=== INPUT FOR THIS TASK ===

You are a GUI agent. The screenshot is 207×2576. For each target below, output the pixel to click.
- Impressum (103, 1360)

===
=== INPUT FOR THIS TASK ===

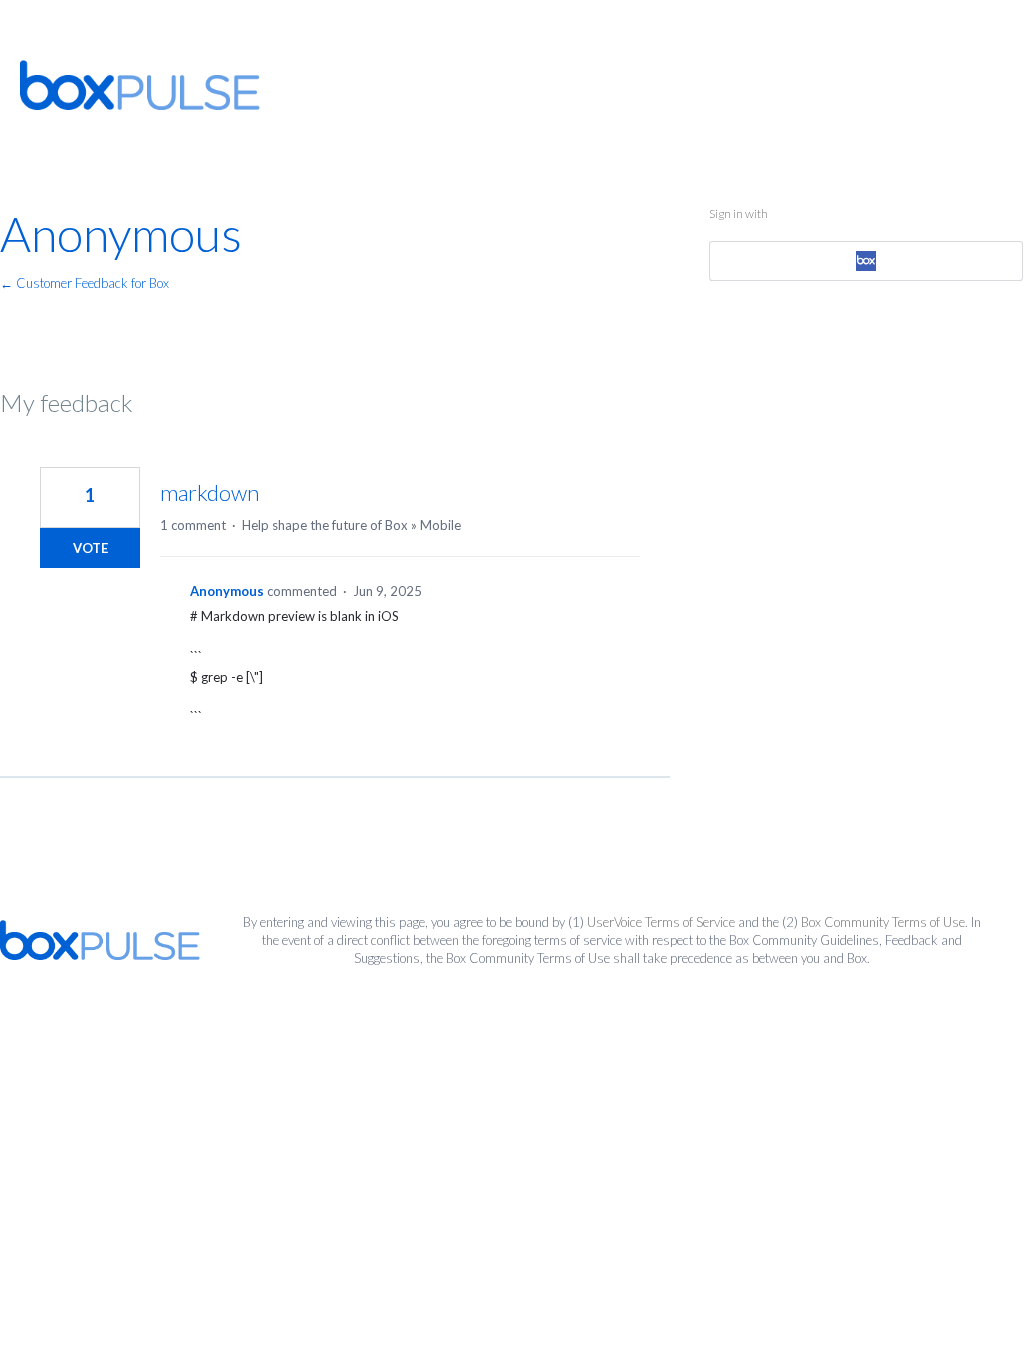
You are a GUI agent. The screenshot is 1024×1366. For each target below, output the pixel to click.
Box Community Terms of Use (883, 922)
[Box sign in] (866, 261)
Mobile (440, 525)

===

◆ REQUIRED ACTION
Copy out every line of the data in which the word "output" is found.

◆ RESPONSE BOX
You are a GUI agent. The screenshot is 207×2576. For each target below, output the pixel to click.
You are a GUI agent. The screenshot is 1024×1366. For each target below, output the pixel to click.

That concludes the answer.